Deputy Kenny referred to the importance of qualified majority voting in the area of crime with reference to paedophile activities. Lewd images of children are being promulgated through the networks of Europe at a furious rate. The only way this can be tackled is through co-ordinated action at European level. We have not been able to get a directive through on this because the Danes, taking advantage of the fact that unanimity is currently the rule, objected to it on the grounds that one could not be penalised for possessing pornography for personal use. They wanted to preserve this great right. We have had no progress on the matter because of the need for unanimity. In the Convention we proposed to use majority voting on a limited range of cross-border crimes. That is now being diluted. There is a proposal for what is called an emergency brake, whereby if one country is being overruled it can demand recourse to the Heads of Government. It can obtain permission to do this and the Heads of Government will presumably halt the process. If a country's justice Minister uses the emergency brake in the justice Ministers' Council, there is no way his or her Prime Minister can do anything other than press the matter again when it reaches the Council. This is, in effect, a reintroduction of the veto. If there is to be an emergency brake it should only be usable in the European Council by a Prime Minister. It should not be usable by anybody else anywhere else. A Minister for justice on his own, in his own Council, should not be able to use it. It should only be usable by the Head of Government at the Council on the day in question.
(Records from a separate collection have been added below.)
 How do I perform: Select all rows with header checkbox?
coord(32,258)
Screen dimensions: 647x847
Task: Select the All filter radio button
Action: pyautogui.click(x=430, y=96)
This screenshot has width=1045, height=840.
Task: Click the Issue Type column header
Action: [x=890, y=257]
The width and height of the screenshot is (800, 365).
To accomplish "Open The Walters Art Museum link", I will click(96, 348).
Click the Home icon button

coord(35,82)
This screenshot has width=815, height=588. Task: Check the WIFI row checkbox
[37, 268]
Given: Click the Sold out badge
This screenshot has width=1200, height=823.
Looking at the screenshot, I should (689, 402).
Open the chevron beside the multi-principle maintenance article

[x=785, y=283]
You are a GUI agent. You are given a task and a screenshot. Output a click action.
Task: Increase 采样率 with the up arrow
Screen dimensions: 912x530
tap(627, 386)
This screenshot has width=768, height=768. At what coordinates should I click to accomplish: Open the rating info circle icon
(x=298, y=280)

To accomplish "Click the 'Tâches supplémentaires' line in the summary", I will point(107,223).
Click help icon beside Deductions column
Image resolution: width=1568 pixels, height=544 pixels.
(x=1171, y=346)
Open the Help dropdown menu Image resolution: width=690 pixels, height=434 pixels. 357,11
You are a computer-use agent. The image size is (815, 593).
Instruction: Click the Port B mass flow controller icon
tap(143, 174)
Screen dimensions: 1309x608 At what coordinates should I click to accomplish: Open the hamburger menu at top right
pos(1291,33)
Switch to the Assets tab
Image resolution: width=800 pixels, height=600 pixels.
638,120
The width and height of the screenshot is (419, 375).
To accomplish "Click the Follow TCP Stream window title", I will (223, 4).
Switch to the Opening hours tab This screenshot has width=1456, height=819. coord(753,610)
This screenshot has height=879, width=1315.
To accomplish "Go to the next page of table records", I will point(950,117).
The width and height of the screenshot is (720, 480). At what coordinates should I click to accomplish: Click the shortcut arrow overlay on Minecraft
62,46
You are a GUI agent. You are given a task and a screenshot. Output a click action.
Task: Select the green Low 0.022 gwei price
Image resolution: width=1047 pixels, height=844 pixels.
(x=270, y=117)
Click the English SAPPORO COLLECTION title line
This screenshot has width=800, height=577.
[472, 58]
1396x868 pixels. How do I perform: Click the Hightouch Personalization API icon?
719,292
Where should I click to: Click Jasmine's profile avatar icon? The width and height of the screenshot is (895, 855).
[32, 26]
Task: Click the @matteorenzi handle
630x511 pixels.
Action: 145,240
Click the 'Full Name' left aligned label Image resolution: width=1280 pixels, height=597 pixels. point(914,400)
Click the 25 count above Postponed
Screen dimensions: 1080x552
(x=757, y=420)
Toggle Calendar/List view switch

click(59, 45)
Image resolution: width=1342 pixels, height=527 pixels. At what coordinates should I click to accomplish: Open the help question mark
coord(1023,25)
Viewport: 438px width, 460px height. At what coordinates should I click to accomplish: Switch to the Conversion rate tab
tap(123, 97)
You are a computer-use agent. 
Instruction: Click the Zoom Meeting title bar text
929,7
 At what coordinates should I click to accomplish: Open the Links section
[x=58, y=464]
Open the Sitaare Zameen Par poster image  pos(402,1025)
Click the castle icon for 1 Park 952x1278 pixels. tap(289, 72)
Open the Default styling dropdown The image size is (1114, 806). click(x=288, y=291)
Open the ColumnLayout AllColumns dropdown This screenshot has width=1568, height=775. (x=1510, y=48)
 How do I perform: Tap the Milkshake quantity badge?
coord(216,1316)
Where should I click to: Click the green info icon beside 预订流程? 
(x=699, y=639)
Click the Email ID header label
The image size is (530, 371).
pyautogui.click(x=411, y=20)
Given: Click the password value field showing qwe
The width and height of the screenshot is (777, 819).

The Stability and Growth Pact is Deputy Quinn's and my joint achievement from the Irish Presidency of 1996. The idea of having rigid rules for economic policy is not a good one, nor is the idea that one can write down formulae dictating the right budget deficit at a given point in the economic cycle for all countries in the EU and that it can all be incorporated in a constitution — as in the case of the balanced budget amendment in the Polish constitution — or in the Stability and Growth Pact, which is an analogy to the European Union. Economics is an art, not a science — nor is it law. However, if the Heads of Government and the countries of the EU are unwilling to have an economic government, voting on economic policy by majority, there is no choice but to have something like the stability pact. The reason we have a rigid stability pact is that in 1996 none of the Governments were willing to decide that countries could decide these matters without the guidance of a rigid rule but on the basis of a majority. We were forced into rigidity because of people's timidity about allowing majority voting in this area. Some of the critics of the stability pact are getting it wrong because they do not recognise the political context in which this was negotiated. As one of the joint authors of the pact, I am the first to admit it is not a perfect document. However, if there is to be a document its rules must apply equally to everybody.